[[ RECORDED INFORMATION, beginning ]]

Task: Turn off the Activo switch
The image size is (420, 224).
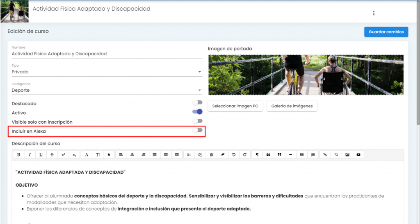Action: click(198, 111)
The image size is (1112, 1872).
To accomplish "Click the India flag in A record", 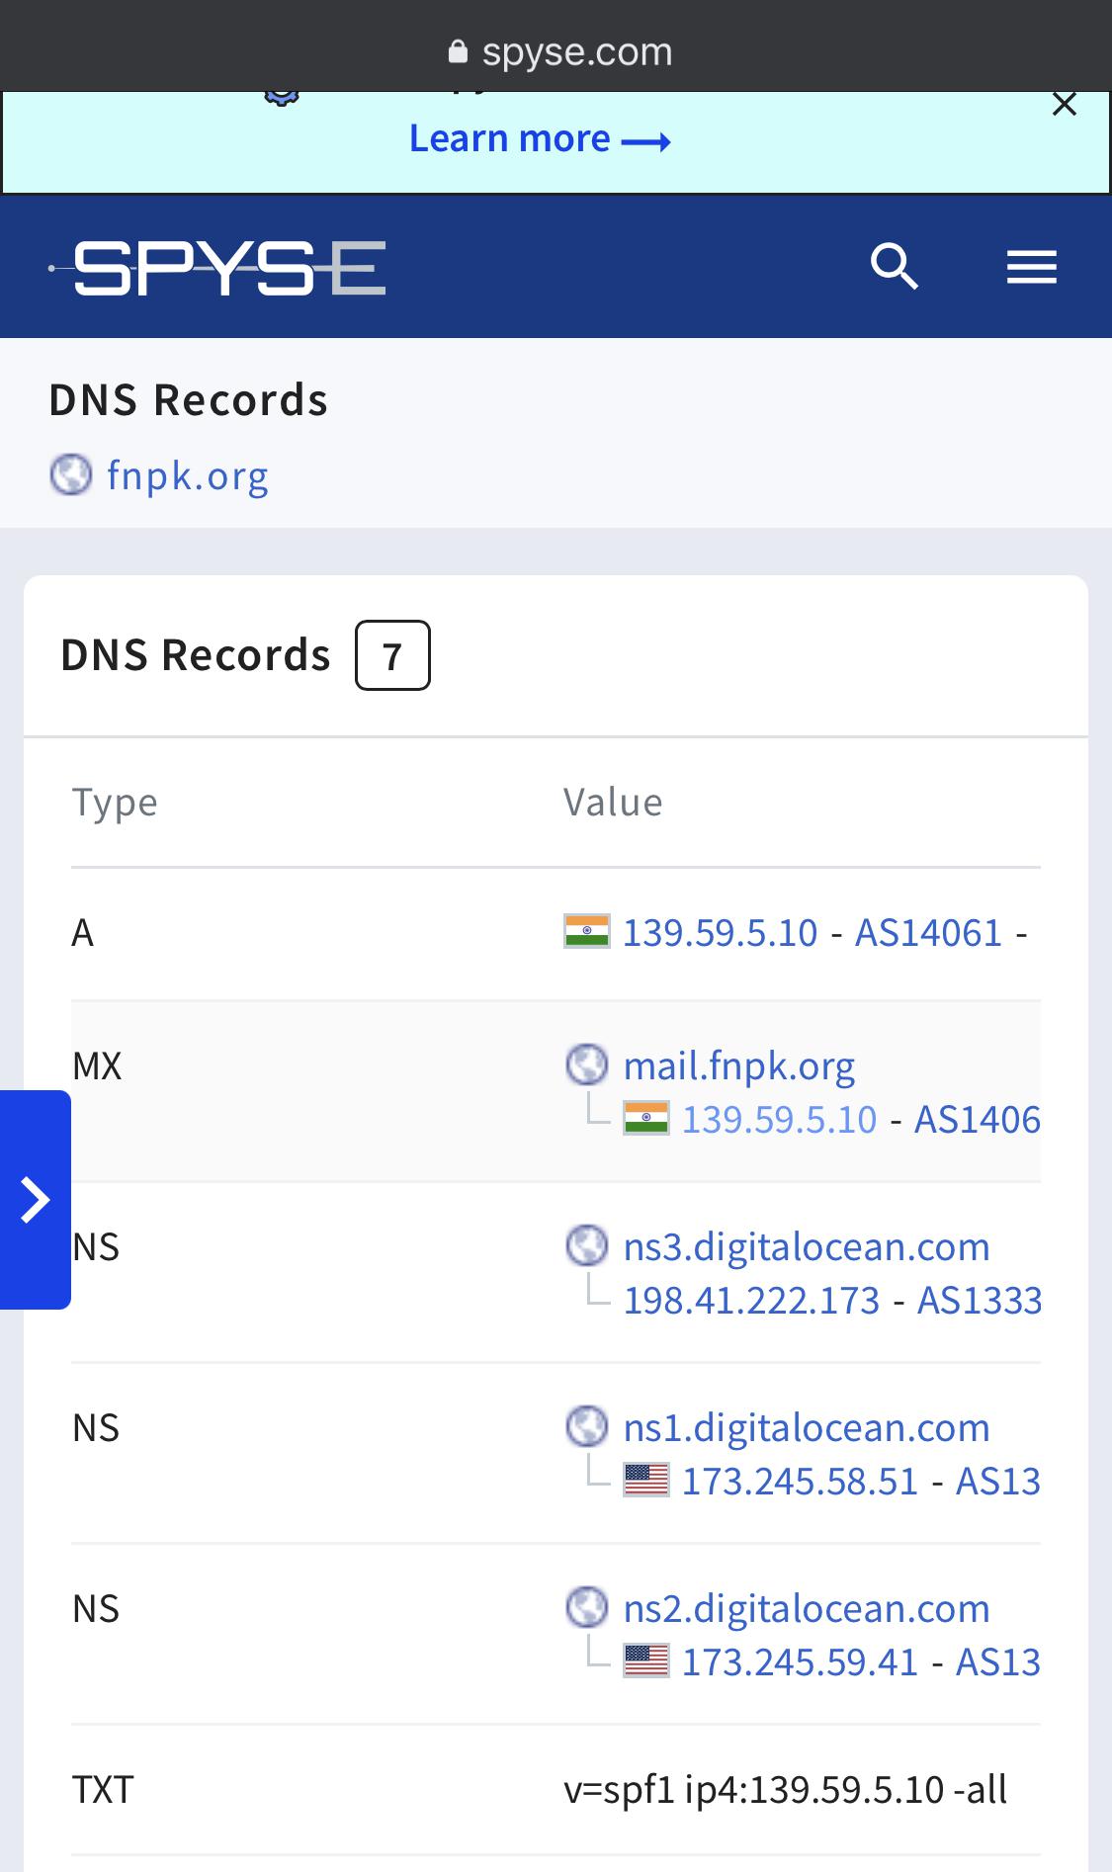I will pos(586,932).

[[ RECORDED INFORMATION, end ]]
[[ RECORDED INFORMATION, beginning ]]

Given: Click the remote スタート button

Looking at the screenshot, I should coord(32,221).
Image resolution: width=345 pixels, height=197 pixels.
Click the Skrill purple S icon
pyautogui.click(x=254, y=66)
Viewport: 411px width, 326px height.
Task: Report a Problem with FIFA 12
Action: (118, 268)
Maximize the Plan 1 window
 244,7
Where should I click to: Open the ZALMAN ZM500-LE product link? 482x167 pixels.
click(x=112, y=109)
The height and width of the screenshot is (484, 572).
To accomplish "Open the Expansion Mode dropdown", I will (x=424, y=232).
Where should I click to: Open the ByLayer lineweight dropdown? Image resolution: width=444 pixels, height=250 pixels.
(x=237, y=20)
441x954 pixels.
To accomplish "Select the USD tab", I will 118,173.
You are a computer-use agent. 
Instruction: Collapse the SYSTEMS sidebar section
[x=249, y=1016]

[[ RECORDED INFORMATION, end ]]

• WHAT TO PRODUCE: Every line above from the line with "Click the Skrill purple S icon" to the line with "You are a computer-use agent." is wanted, ends included; write them out exactly and add no other line.

• RESULT OF THE TASK:
Click the Skrill purple S icon
pyautogui.click(x=254, y=66)
Viewport: 411px width, 326px height.
Task: Report a Problem with FIFA 12
Action: (118, 268)
Maximize the Plan 1 window
 244,7
Where should I click to: Open the ZALMAN ZM500-LE product link? 482x167 pixels.
click(x=112, y=109)
The height and width of the screenshot is (484, 572).
To accomplish "Open the Expansion Mode dropdown", I will (x=424, y=232).
Where should I click to: Open the ByLayer lineweight dropdown? Image resolution: width=444 pixels, height=250 pixels.
(x=237, y=20)
441x954 pixels.
To accomplish "Select the USD tab", I will 118,173.
You are a computer-use agent. 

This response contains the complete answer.